* Task statement *
Write out, word for word and with no pictures, each line below from the one containing "Select the Strom power bolt icon" through the one containing "You are a GUI", both included, and no other line.

----- Records for processing -----

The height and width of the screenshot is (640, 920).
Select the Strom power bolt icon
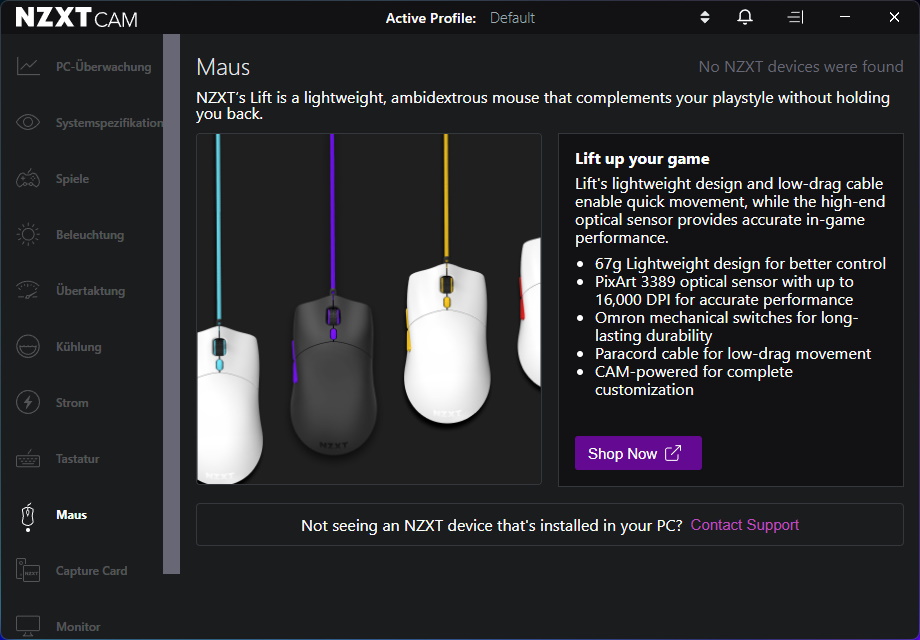(x=27, y=402)
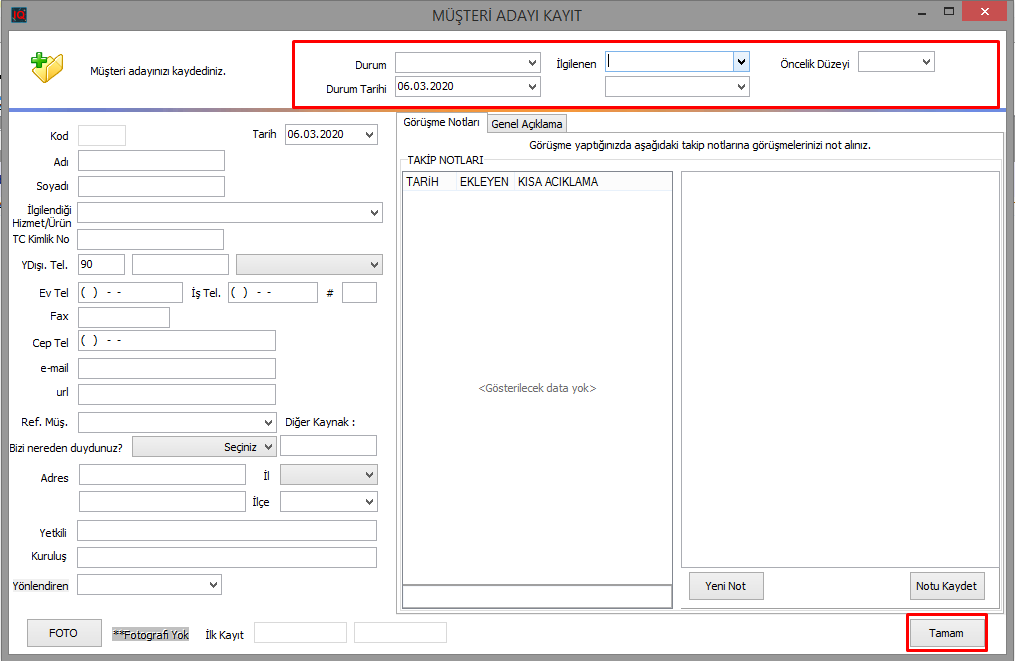This screenshot has width=1015, height=661.
Task: Click the KISA ACIKLAMA column header
Action: (558, 182)
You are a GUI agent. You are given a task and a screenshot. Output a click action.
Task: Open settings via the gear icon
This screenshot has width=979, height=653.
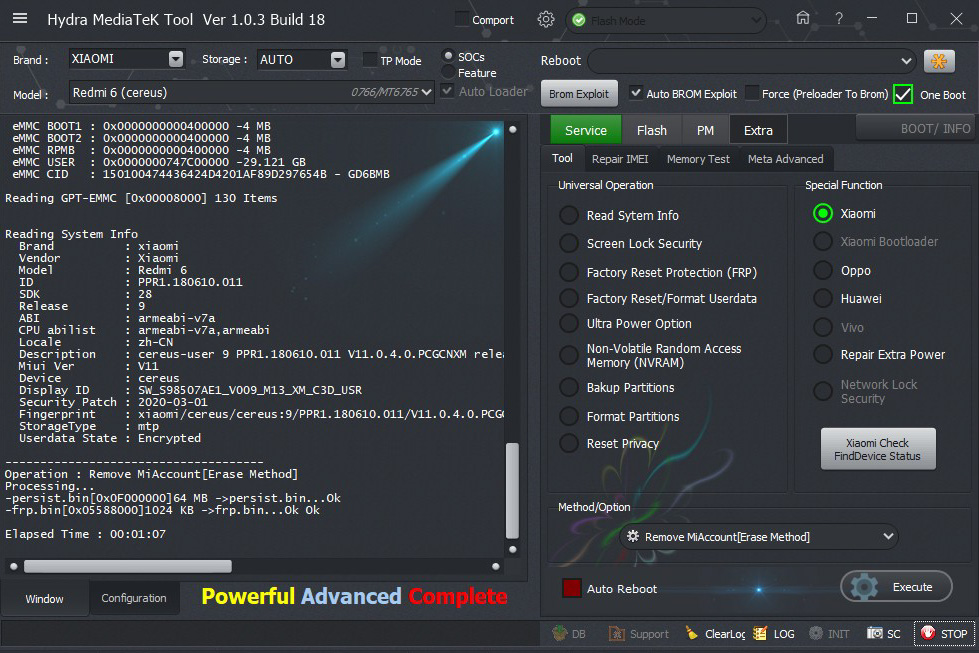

-----

* Result of the exercise *
Select the Strom power bolt icon
(x=27, y=402)
This screenshot has width=1015, height=661.
Task: Click the KISA ACIKLAMA column header
Action: (558, 182)
You are a GUI agent. You are given a task and a screenshot. Output a click action.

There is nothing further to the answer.